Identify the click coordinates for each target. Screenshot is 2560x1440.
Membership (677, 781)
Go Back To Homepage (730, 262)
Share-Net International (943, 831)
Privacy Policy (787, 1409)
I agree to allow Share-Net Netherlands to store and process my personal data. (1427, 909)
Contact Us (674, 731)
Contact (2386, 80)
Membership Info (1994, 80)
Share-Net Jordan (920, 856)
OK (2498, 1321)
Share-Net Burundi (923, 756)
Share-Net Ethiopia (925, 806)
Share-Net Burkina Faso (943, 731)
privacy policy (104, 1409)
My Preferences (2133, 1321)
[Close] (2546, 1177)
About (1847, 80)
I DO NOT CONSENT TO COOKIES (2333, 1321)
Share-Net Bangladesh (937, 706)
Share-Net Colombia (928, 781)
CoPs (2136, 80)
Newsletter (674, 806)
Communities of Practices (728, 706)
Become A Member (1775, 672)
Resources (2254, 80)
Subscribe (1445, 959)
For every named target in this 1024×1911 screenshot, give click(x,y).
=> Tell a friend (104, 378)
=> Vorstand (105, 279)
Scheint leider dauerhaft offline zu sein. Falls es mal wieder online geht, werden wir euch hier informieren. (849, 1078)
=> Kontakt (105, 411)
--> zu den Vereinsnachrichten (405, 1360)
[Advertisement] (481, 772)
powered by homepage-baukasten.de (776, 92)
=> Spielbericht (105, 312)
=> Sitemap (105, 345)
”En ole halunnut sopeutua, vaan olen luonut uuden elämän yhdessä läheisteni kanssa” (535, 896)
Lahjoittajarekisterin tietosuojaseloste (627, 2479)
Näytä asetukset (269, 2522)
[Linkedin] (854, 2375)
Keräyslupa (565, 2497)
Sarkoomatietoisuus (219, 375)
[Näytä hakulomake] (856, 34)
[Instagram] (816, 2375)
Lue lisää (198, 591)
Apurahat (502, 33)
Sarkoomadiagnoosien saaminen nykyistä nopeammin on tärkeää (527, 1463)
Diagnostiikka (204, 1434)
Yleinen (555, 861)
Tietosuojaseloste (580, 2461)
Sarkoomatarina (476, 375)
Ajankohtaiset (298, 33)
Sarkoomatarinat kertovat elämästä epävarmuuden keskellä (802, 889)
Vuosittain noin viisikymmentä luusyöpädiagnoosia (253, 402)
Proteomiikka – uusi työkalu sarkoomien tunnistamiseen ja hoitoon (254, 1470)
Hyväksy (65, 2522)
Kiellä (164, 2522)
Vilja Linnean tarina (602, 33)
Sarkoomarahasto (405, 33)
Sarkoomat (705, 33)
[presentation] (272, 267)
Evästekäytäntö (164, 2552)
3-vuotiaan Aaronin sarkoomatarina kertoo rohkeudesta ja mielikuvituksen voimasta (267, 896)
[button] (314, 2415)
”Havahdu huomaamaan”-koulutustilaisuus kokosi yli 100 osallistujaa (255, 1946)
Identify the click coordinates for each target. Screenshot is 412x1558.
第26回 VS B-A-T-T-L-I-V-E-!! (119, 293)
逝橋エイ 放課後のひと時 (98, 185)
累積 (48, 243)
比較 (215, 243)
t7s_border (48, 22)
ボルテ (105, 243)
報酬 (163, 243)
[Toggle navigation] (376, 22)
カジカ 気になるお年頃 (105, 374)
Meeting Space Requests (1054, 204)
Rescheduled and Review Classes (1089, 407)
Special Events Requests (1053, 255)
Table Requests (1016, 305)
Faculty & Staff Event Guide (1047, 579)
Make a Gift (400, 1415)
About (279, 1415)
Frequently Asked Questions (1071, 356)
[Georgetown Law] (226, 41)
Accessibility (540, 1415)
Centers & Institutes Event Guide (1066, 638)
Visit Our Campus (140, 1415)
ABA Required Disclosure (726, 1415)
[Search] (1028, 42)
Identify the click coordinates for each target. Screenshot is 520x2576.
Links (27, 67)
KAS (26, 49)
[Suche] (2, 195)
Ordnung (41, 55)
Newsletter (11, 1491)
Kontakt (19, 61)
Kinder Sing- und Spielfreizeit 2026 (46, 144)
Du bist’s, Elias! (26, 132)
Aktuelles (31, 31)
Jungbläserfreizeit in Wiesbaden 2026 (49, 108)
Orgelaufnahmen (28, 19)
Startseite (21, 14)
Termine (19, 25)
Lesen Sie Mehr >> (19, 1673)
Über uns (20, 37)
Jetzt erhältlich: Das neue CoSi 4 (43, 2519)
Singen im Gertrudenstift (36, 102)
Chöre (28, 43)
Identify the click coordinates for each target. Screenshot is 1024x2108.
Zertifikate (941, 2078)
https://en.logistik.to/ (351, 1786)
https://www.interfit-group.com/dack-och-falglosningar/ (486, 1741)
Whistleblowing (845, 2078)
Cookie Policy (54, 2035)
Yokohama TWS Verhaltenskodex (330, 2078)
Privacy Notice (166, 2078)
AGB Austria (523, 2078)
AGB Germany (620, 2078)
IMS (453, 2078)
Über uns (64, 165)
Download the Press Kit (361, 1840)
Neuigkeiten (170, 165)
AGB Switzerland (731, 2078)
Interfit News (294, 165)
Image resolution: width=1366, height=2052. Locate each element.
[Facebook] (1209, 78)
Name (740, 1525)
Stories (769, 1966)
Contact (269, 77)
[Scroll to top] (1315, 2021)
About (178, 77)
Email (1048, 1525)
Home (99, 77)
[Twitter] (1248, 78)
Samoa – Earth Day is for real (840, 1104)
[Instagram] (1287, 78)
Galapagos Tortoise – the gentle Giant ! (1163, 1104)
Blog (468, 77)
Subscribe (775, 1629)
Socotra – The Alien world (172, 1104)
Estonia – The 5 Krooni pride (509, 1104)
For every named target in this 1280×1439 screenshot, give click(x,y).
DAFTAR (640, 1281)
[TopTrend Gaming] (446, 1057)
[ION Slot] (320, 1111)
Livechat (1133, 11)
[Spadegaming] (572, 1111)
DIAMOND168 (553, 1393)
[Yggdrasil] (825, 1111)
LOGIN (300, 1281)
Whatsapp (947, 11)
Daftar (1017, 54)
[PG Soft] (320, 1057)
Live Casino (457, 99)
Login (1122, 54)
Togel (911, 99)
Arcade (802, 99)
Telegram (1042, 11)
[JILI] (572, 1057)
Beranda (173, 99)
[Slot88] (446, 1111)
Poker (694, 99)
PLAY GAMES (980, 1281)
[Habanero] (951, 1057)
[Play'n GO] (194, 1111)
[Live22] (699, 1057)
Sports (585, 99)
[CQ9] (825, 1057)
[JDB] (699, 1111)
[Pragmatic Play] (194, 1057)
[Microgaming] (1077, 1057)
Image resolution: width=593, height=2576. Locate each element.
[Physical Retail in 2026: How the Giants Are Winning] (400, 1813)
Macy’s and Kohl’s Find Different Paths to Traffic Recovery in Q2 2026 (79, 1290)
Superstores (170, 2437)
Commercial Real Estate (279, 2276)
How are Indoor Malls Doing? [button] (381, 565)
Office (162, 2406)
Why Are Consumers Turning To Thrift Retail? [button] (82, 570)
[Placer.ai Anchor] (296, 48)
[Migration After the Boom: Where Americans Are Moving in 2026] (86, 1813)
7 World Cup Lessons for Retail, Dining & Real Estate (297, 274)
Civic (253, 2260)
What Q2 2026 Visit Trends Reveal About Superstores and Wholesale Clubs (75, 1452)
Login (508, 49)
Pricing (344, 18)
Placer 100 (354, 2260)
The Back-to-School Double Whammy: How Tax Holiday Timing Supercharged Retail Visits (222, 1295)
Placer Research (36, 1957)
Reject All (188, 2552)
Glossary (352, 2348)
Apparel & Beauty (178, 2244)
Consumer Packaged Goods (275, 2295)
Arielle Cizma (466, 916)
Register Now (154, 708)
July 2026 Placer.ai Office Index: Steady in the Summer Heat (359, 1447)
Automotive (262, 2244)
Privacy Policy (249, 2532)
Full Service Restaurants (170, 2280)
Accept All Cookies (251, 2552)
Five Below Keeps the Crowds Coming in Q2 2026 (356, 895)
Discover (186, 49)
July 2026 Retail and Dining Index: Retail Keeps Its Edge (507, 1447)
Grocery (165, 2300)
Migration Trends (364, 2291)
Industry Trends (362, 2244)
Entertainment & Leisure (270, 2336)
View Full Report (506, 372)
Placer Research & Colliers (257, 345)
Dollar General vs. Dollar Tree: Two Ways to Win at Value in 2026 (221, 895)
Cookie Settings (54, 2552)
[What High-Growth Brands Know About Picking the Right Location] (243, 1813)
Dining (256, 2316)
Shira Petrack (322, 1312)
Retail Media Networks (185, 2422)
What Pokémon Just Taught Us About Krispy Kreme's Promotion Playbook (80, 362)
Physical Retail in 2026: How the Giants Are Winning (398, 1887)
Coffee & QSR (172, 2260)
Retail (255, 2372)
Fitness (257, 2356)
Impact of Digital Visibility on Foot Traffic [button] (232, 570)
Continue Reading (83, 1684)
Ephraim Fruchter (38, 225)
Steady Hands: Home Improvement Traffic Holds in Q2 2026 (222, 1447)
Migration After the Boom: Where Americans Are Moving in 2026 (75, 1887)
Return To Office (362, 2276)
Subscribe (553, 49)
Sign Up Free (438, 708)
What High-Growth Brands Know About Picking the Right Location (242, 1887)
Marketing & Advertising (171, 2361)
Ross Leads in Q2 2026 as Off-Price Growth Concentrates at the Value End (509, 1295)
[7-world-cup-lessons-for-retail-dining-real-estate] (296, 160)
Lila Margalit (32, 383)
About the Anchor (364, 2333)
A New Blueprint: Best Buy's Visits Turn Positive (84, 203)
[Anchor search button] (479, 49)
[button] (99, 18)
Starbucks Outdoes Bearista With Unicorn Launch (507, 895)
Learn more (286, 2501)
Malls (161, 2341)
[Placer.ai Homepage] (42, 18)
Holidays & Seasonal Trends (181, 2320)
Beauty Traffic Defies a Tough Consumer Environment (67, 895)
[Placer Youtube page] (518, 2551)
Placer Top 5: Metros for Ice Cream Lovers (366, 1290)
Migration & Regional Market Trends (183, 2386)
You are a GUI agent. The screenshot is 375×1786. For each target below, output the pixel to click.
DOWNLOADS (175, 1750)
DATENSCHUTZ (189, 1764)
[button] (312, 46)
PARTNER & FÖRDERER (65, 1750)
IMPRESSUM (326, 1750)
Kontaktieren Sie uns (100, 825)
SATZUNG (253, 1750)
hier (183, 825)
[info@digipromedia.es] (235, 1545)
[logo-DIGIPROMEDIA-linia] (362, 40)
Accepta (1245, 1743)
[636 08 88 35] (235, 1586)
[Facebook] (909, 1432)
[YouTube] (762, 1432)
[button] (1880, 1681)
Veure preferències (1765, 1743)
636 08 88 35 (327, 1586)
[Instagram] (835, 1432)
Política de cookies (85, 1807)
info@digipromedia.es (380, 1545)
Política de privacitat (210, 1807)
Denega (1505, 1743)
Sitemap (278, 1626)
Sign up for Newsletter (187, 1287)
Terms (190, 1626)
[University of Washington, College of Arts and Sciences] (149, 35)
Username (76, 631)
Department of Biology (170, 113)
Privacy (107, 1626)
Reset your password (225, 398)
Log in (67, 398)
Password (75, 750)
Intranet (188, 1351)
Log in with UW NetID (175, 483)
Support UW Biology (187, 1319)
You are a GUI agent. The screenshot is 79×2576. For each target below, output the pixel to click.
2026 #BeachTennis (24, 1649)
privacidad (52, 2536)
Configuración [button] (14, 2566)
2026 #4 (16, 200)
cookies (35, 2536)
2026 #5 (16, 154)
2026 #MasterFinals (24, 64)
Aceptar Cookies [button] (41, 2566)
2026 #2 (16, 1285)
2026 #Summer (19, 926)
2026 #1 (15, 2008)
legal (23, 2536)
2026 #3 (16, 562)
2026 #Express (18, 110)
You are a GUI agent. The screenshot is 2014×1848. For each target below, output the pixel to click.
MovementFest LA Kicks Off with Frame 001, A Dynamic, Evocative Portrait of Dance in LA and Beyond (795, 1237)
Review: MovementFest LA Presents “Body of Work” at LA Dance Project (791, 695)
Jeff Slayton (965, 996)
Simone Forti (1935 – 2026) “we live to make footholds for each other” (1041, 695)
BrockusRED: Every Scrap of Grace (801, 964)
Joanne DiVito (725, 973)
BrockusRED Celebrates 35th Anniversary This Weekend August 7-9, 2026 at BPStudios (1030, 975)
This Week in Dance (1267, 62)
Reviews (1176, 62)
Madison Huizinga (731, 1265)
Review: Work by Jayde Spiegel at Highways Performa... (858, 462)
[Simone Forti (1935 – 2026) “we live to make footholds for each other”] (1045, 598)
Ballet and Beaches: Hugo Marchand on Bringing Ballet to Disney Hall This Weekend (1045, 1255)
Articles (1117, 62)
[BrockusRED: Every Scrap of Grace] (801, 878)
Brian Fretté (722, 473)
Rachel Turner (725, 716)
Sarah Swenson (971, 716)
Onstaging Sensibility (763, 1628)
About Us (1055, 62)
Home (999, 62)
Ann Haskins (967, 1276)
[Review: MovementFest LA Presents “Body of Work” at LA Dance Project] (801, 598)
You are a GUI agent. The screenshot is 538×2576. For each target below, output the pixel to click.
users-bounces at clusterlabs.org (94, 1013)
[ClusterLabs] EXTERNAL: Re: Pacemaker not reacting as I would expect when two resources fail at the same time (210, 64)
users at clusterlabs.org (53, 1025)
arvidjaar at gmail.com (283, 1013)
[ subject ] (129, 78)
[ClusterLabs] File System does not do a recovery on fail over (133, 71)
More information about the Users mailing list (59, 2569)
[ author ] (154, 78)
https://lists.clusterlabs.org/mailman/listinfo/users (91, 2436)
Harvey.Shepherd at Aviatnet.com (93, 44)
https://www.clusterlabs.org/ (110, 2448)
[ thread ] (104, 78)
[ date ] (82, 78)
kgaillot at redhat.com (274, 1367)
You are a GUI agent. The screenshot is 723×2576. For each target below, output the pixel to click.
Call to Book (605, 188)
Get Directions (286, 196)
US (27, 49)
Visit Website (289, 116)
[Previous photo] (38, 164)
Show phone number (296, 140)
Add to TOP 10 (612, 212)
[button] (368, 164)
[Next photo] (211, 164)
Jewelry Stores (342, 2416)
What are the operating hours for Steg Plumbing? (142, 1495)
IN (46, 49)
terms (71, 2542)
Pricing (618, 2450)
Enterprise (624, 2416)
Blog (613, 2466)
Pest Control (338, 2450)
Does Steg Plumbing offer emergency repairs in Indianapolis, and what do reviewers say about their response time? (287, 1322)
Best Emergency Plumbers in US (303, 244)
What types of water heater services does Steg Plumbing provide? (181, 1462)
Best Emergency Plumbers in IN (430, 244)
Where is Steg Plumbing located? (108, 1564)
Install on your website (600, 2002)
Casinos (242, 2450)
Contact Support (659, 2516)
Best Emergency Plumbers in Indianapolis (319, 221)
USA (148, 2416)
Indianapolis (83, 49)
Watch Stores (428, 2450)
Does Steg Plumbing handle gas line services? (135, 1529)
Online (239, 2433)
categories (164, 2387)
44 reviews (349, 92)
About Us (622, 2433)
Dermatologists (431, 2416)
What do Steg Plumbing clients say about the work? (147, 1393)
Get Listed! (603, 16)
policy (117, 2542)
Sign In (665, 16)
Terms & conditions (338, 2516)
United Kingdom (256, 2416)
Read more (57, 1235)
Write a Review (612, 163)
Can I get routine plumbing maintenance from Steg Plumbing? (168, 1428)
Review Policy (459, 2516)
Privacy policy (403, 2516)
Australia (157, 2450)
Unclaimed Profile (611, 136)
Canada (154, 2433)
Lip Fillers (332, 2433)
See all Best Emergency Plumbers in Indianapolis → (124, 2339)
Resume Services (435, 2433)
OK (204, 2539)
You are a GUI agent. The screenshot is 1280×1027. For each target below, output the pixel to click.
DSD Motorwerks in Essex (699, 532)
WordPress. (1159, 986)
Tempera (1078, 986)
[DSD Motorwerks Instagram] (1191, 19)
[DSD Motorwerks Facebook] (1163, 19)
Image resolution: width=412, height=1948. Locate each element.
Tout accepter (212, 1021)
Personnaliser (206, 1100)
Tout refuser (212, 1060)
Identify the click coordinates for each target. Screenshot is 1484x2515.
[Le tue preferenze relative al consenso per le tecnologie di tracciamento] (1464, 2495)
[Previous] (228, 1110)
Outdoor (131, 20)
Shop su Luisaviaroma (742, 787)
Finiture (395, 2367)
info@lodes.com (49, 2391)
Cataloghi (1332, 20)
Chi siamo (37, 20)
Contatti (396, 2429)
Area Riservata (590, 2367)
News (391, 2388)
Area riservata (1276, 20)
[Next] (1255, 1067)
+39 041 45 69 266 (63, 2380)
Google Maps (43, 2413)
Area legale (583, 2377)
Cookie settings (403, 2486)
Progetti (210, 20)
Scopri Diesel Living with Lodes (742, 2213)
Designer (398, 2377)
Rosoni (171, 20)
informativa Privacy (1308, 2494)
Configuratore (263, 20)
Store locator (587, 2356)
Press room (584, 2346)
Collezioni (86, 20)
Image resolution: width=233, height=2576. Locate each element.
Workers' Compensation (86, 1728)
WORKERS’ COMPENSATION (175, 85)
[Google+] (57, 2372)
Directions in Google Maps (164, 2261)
* * * * *
What the exercise asks
Reproduce exactly the lines from the beginning of the entries above up to and including the line that contains "Become A Member (1775, 672)".

Task result
Identify the click coordinates for each target. Screenshot is 2560x1440.
Membership (677, 781)
Go Back To Homepage (730, 262)
Share-Net International (943, 831)
Privacy Policy (787, 1409)
I agree to allow Share-Net Netherlands to store and process my personal data. (1427, 909)
Contact Us (674, 731)
Contact (2386, 80)
Membership Info (1994, 80)
Share-Net Jordan (920, 856)
OK (2498, 1321)
Share-Net Burundi (923, 756)
Share-Net Ethiopia (925, 806)
Share-Net Burkina Faso (943, 731)
privacy policy (104, 1409)
My Preferences (2133, 1321)
[Close] (2546, 1177)
About (1847, 80)
I DO NOT CONSENT TO COOKIES (2333, 1321)
Share-Net Bangladesh (937, 706)
Share-Net Colombia (928, 781)
CoPs (2136, 80)
Newsletter (674, 806)
Communities of Practices (728, 706)
Become A Member (1775, 672)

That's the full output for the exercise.